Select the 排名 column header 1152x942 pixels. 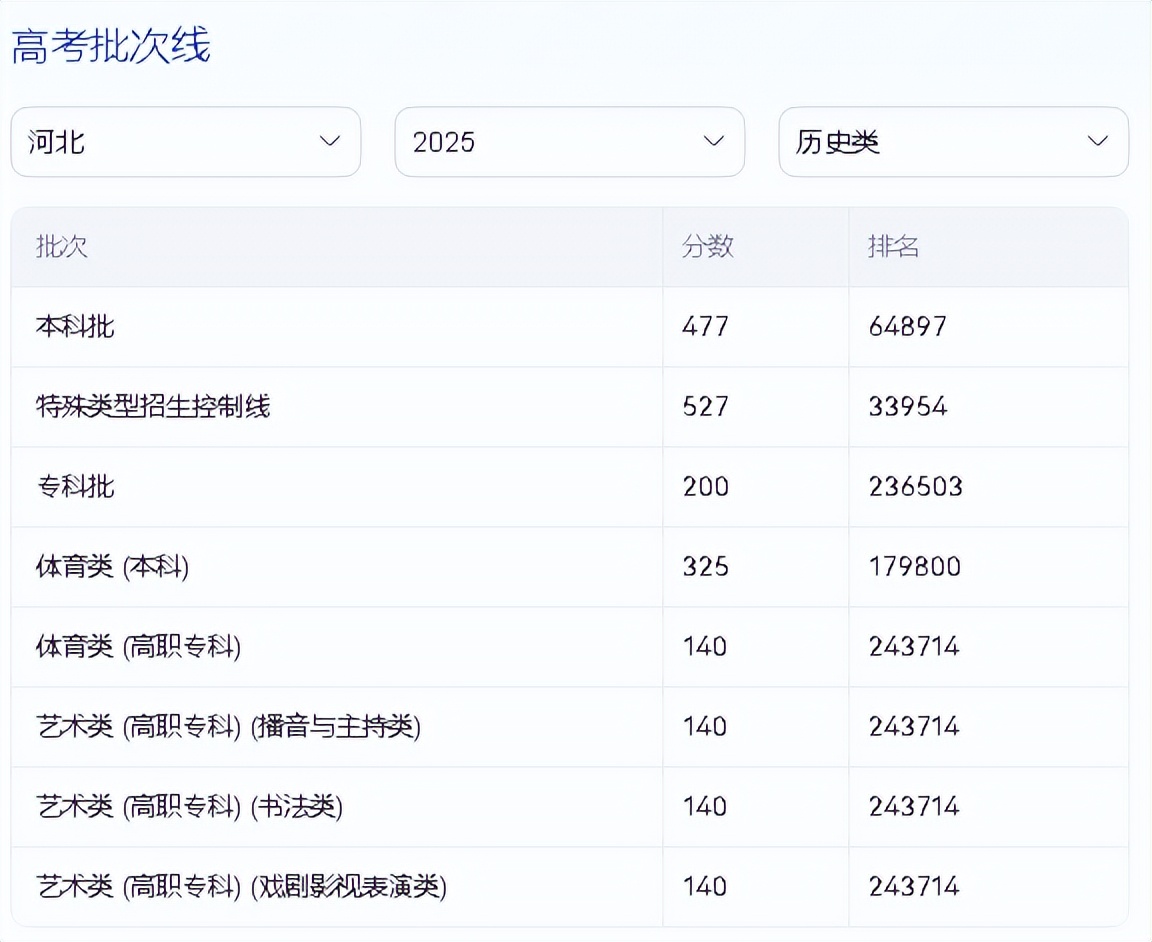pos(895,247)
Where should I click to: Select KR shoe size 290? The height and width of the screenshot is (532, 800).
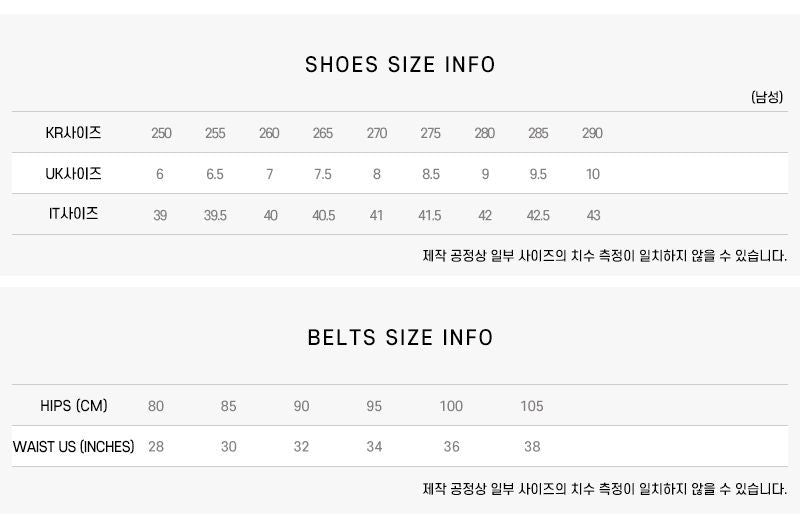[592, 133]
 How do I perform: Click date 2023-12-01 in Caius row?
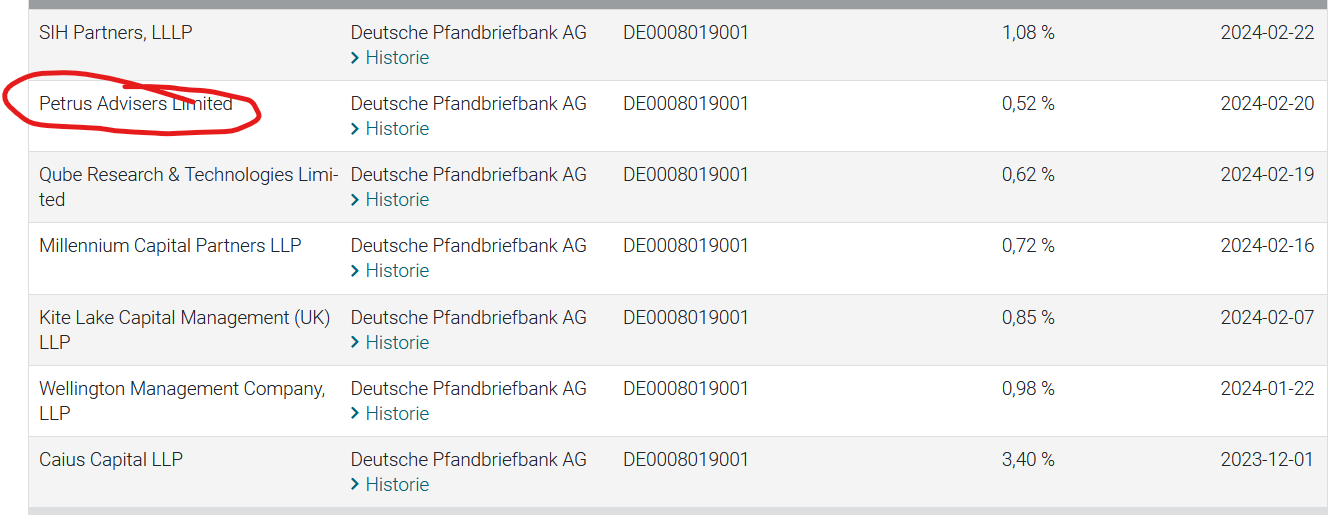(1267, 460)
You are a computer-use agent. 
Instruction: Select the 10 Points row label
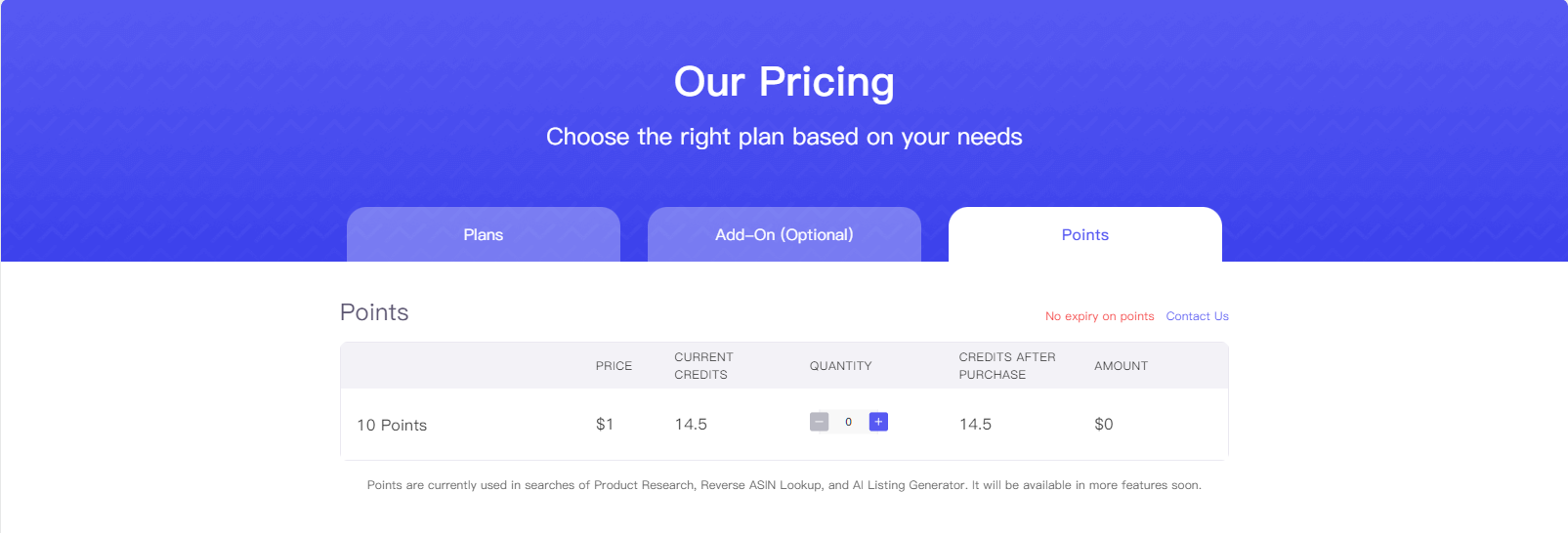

EXERCISE OBJECTIVE
Edit the material from the line containing "You are a computer-use agent." through the end of the material so that "row label" becomes "column label", keeping everything else the same. Give back only those lines, without the pictures.

ANSWER TO THIS EXERCISE
You are a computer-use agent. 
Instruction: Select the 10 Points column label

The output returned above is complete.